§ EXERCISE GOAL: Working from the entries that follow, transcribe exactly and only the lines from the one with "Image resolution: width=982" through the last, pictures excluded.

§ MATERIAL TO PROCESS:

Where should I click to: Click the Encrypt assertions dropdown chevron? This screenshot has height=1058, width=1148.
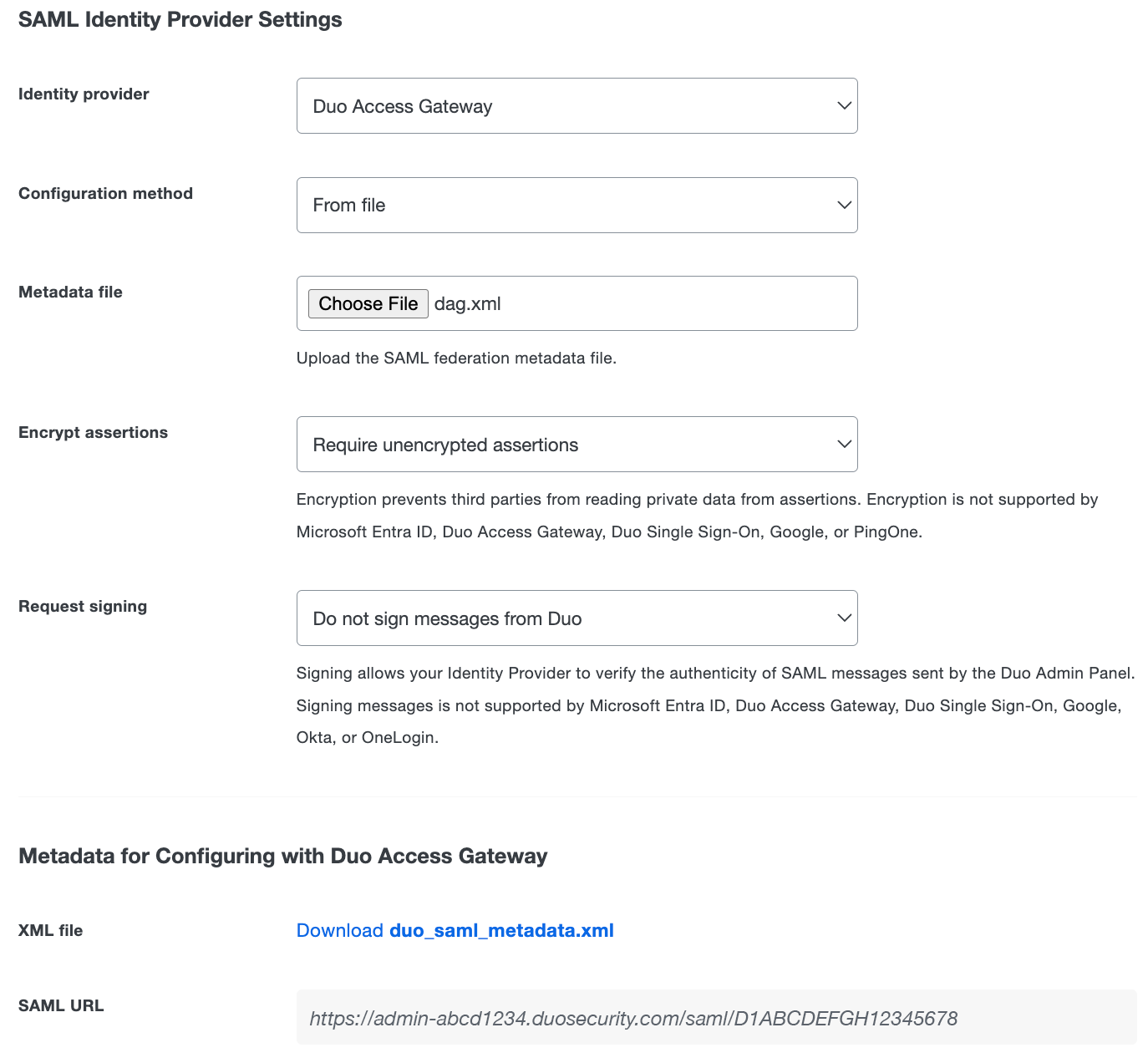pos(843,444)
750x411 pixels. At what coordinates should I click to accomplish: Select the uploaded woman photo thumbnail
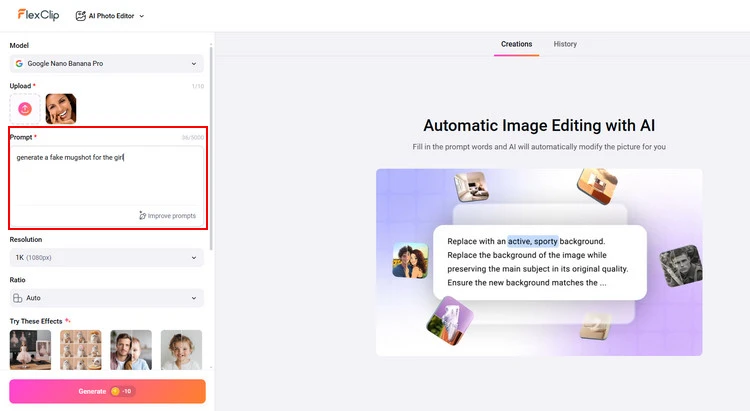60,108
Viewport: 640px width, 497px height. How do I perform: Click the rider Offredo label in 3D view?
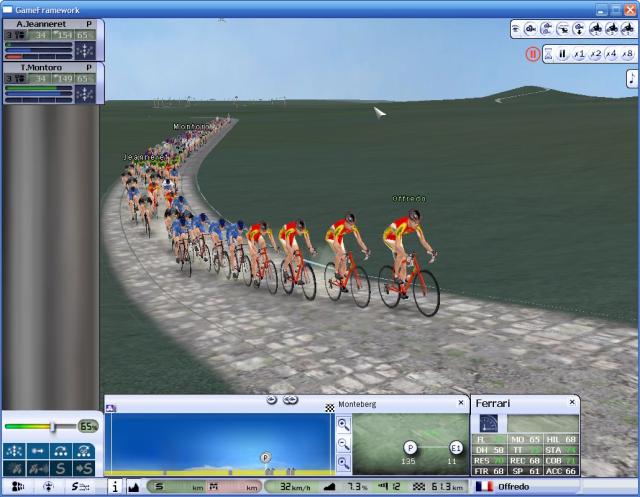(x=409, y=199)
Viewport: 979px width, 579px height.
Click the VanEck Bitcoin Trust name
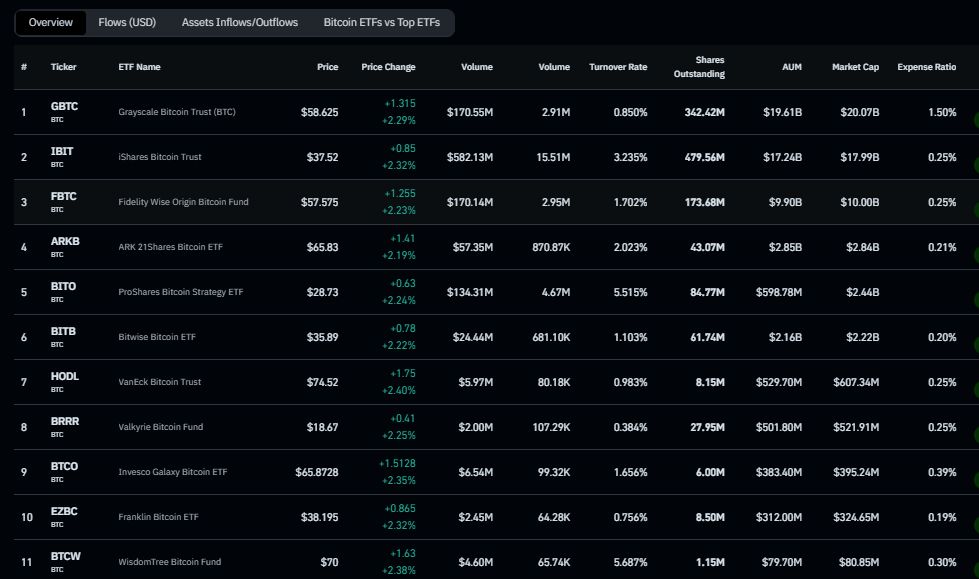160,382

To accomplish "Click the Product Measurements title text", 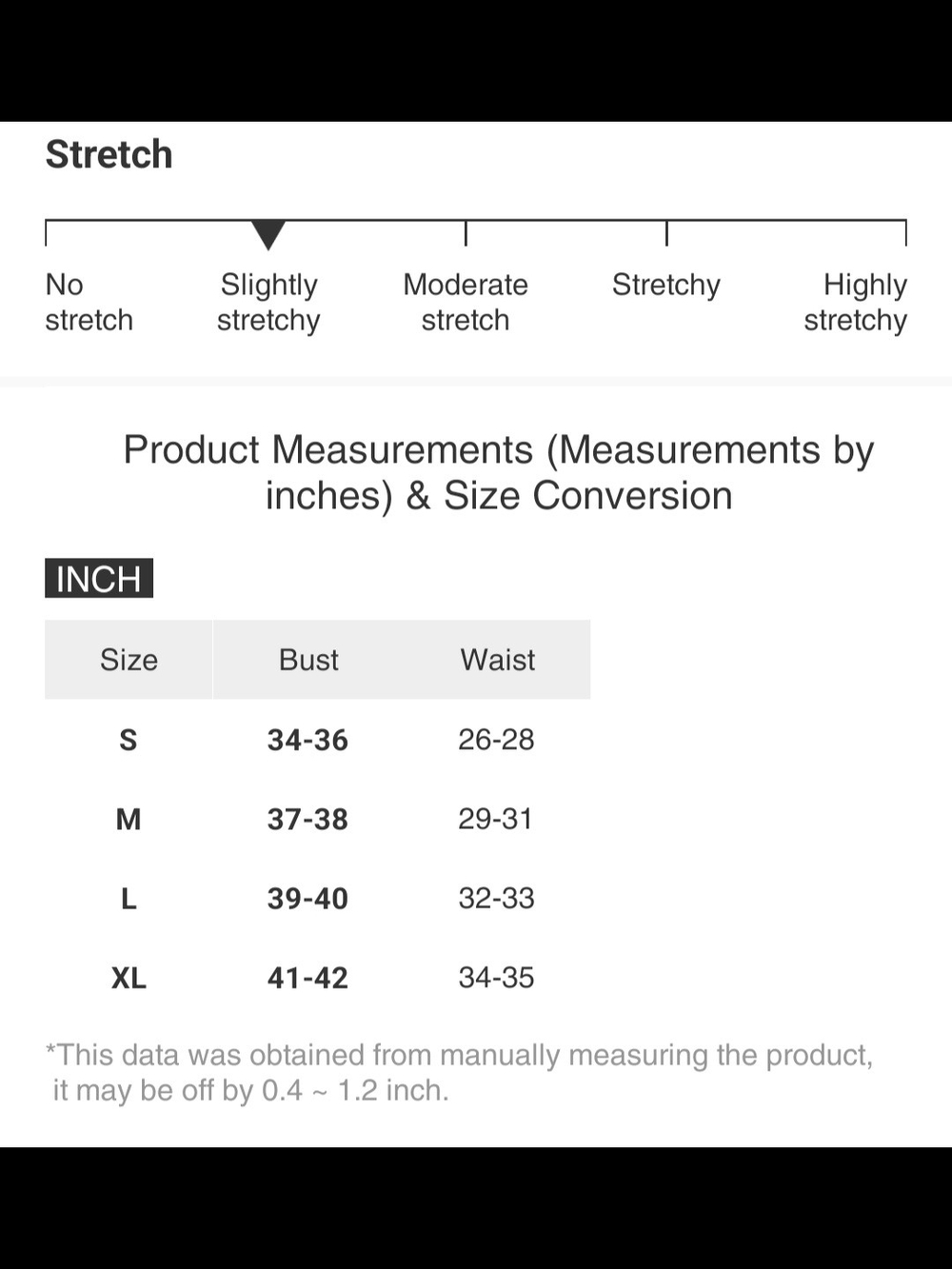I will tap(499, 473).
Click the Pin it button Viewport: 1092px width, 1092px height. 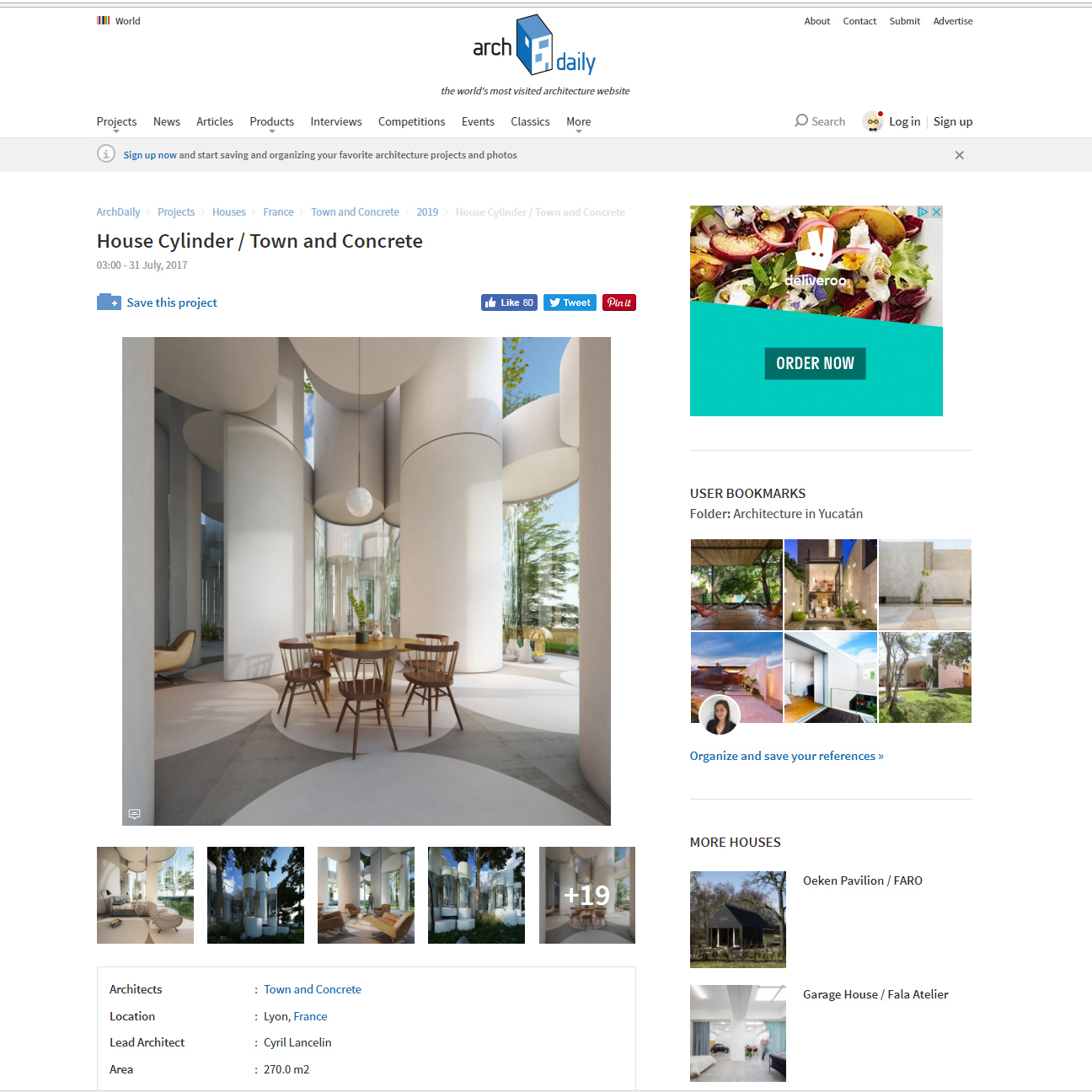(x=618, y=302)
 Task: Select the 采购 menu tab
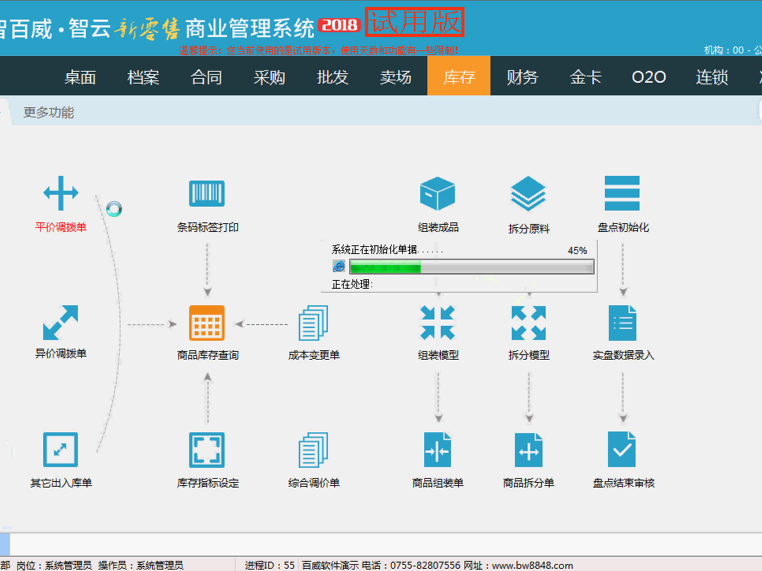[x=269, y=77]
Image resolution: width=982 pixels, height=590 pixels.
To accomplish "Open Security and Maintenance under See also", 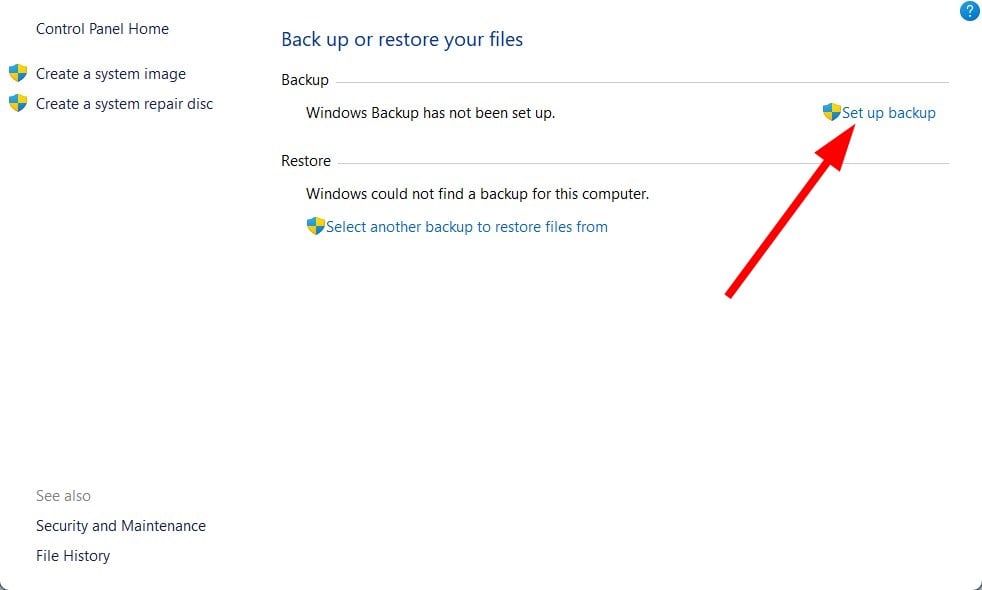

§ SOLUTION TO THIS EXERCISE:
Image resolution: width=982 pixels, height=590 pixels.
To accomplish "Open Security and Maintenance under See also", 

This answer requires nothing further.